Please find every line in the data below that contains the string "agent", matching case exactly, and copy each of those lines.

** begin Record excerpts **

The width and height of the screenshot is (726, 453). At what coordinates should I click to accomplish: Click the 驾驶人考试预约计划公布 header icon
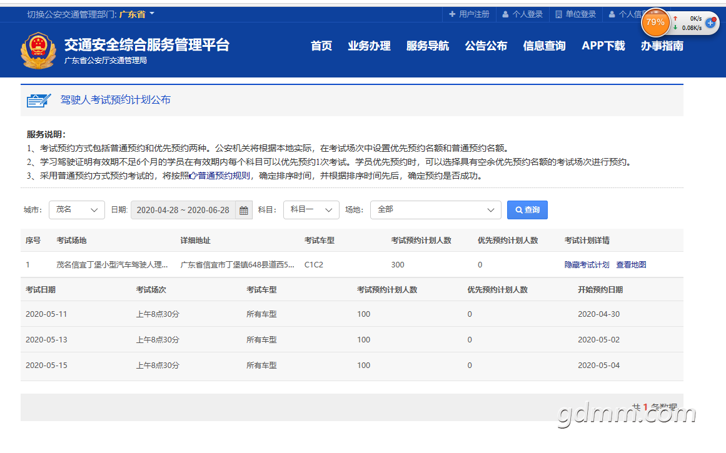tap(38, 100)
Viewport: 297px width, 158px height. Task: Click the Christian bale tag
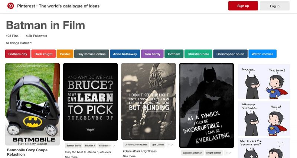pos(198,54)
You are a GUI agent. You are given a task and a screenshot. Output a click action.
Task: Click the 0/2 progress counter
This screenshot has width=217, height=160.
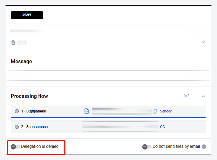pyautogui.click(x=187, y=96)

** end Record excerpts **
** begin Record excerpts **

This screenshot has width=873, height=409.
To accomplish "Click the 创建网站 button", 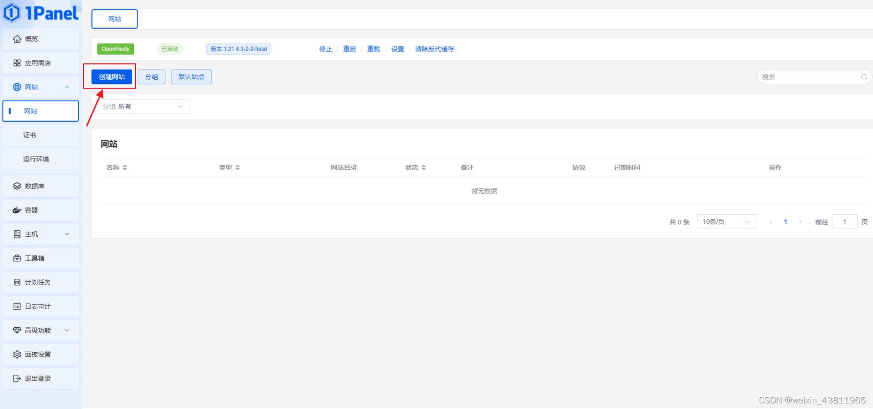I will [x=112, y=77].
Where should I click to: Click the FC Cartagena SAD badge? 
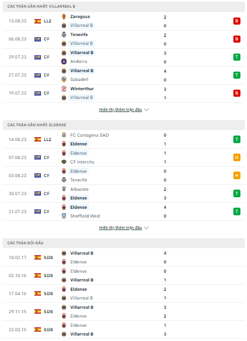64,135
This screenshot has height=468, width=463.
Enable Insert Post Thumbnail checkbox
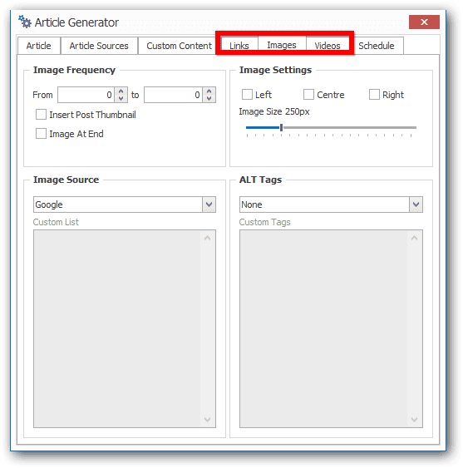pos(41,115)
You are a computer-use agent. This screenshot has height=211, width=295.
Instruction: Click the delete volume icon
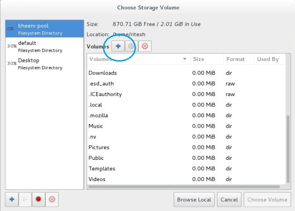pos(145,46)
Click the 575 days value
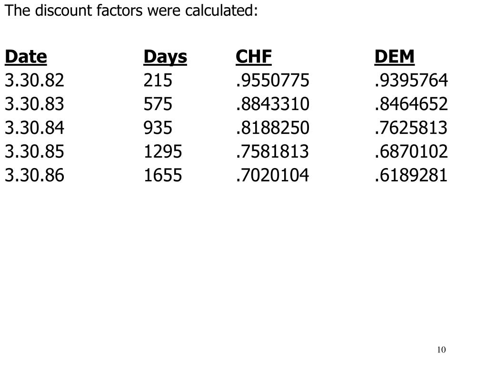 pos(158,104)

** end Record excerpts **

» Solution to the problem:
You are a GUI agent. You are given a task and a screenshot. Output a click action.
You are a computer-use agent. This screenshot has height=211, width=295.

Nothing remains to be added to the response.